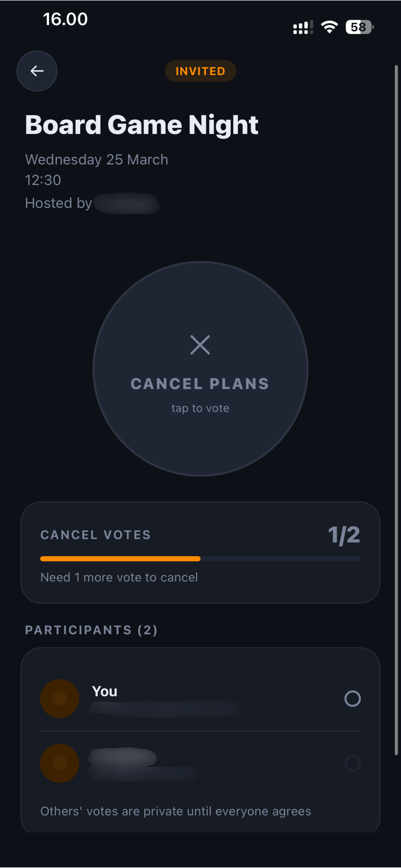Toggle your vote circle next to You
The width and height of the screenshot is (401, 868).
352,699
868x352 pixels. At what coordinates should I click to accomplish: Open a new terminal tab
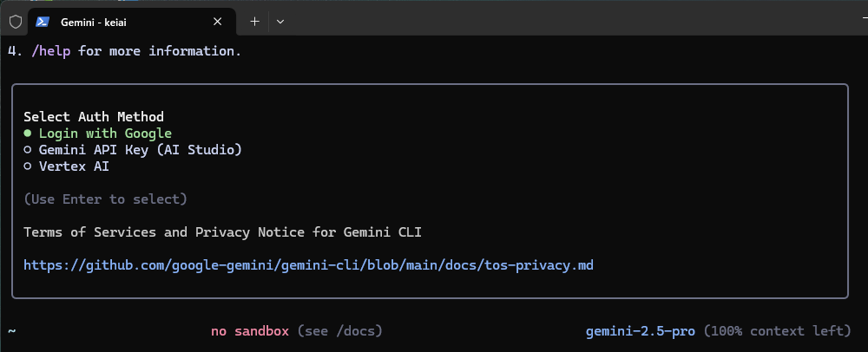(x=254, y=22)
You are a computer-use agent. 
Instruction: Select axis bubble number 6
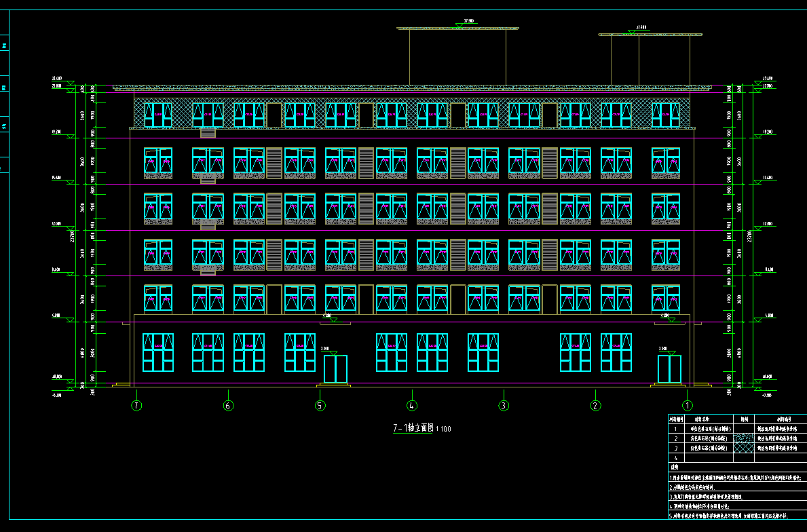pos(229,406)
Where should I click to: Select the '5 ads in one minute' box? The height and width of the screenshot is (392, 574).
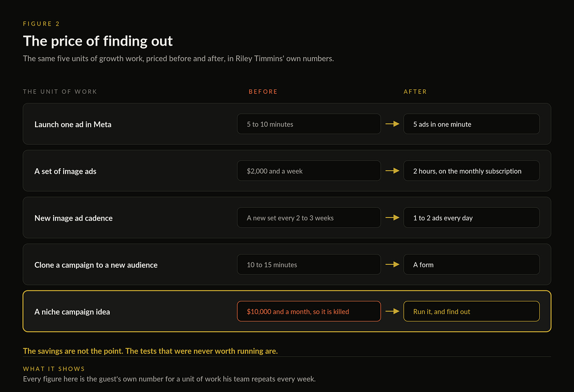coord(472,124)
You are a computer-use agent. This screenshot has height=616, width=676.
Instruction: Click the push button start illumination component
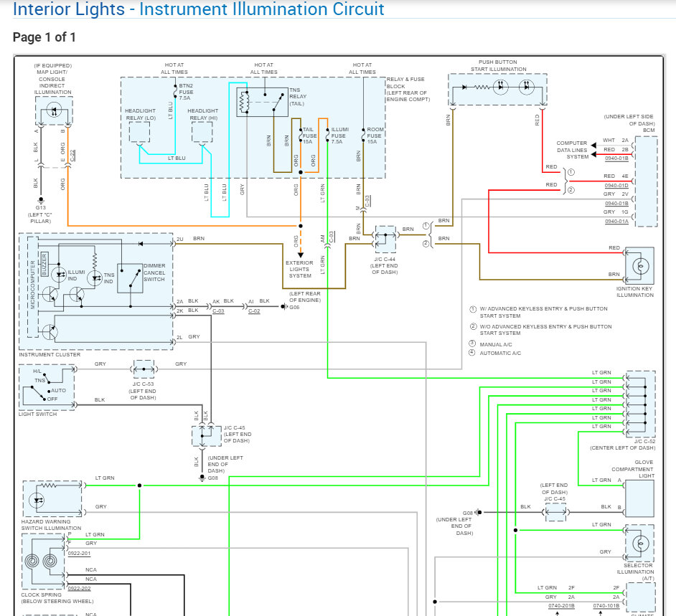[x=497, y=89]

* PROBLEM STATEMENT *
Begin at the line containing "Instruction: Select axis bubble number 6" and stop at the final line of the data. Retype those lines exactly, without the pictures.

* RESULT OF THE TASK *
Instruction: Select axis bubble number 6
pos(229,406)
Where should I click to: Select the '5 ads in one minute' box? The height and width of the screenshot is (392, 574).
coord(472,124)
You are a computer-use agent. This screenshot has height=616, width=676.
Instruction: Click the push button start illumination component
[x=497, y=89]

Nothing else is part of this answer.